Created attachment 110621 [details] console after hang, part 1 Hi HP EliteBook 8460p hangs if undocked from the docking station while the system is suspended. How to reproduce: While the laptop is docked, run "pm-suspend". Remove laptop from dock and press the power button. Virtual console switching still works, but all processes are frozen. Hang is reproducible on 3.11.4, 3.11.2. Resume works correctly on 3.9.6. Hung task timeout shows hang in kworker. Workqueue: events ata_scsi_hotplug [libata] See attached screenshots for the complete call trace. I can provide more information if needed. Thanks.

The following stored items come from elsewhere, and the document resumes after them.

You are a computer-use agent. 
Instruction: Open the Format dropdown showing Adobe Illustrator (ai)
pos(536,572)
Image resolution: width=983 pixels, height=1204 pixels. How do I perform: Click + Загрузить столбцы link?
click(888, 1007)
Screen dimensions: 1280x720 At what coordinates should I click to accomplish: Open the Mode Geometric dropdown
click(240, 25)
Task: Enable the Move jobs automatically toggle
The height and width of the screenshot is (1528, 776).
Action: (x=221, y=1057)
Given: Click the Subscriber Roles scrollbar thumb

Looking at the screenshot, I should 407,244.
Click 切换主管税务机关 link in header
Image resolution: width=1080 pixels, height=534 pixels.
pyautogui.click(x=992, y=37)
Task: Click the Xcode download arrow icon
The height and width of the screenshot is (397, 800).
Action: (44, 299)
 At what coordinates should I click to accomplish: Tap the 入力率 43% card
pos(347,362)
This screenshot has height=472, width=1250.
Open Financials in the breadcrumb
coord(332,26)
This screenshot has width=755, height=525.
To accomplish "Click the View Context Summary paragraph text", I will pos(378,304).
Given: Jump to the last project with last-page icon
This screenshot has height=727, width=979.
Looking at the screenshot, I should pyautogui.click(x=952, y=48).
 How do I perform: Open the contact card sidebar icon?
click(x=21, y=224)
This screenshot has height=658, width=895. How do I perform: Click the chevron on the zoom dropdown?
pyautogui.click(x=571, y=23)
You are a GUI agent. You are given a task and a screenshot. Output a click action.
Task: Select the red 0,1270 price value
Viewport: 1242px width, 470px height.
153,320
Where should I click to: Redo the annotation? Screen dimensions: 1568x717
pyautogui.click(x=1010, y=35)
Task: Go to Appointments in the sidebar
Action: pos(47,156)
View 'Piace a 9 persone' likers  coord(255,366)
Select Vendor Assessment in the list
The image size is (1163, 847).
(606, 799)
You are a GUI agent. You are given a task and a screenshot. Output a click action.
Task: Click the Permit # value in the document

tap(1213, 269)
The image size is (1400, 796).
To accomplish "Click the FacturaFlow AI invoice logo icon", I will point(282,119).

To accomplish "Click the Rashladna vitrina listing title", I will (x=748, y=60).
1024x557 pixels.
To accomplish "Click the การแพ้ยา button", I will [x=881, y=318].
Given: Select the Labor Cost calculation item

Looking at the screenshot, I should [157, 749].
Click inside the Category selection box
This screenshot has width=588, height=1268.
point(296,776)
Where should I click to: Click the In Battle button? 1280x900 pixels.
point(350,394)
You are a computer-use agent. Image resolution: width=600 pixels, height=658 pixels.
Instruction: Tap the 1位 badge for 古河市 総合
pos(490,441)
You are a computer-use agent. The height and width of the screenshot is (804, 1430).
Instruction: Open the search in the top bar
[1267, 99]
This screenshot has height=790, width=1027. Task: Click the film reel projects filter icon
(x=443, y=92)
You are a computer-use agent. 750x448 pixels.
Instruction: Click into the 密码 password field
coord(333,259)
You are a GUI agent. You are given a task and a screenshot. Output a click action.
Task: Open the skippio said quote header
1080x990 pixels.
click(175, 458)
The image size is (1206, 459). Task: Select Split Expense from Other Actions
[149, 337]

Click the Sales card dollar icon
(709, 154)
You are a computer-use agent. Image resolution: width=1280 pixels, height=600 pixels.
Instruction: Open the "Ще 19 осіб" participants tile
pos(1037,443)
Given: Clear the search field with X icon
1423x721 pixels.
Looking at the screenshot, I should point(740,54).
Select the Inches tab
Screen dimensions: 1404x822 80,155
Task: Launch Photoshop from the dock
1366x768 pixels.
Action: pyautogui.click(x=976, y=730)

Created attachment 110631 [details] console after hang, part 2
Created attachment 110641 [details] console after hang, part 3
Created attachment 110651 [details] console after hang, part 4
Created attachment 110661 [details] dmesg output before suspend
One of the disk failed to be resumed. Does v3.10 work OK?
I tested v3.10 and it still hangs. It is definitely related to a hard drive. The docking station has a SATA disk mounted in it. If I remove the disk from the docking station, dock the laptop, suspend, undock and resume the laptop, the hang does not happen.
The disk is left in the dock so on resume, the system failed to detect it. Is there some filesystem mounted on it?
I checked again. The kernel always hangs, whether a filesystem is mounted on the disk in the dock or not. In all my tests before there was no filesystem mounted on the disk. If you check "console after hang, part 3" attachment, this is the suspicious part: ("sdb" is the disk in the docking station): ata4.00: disabled ata4.00: detaching (SCSI 3:0:0:0) sd 3:0:0:0: [sdb] starting disk dpm_run_callback(): scsi_bus_resume+0x0/0x24 [scsi_mod] returns -19 PM: Device 3:0:0:0 failed to resume aync: error -19
(In reply to Tomaž Šolc from comment #8) > If you check "console after hang, part 3" attachment, this is the suspicious > part: ("sdb" is the disk in the docking station): > > ata4.00: disabled > ata4.00: detaching (SCSI 3:0:0:0) > sd 3:0:0:0: [sdb] starting disk > dpm_run_callback(): scsi_bus_resume+0x0/0x24 [scsi_mod] returns -19 > PM: Device 3:0:0:0 failed to resume aync: error -19 Yes, I saw that. That error is expected since the disk is not there anymore. I'm thinking if losing a disk during resume should hang the system or not.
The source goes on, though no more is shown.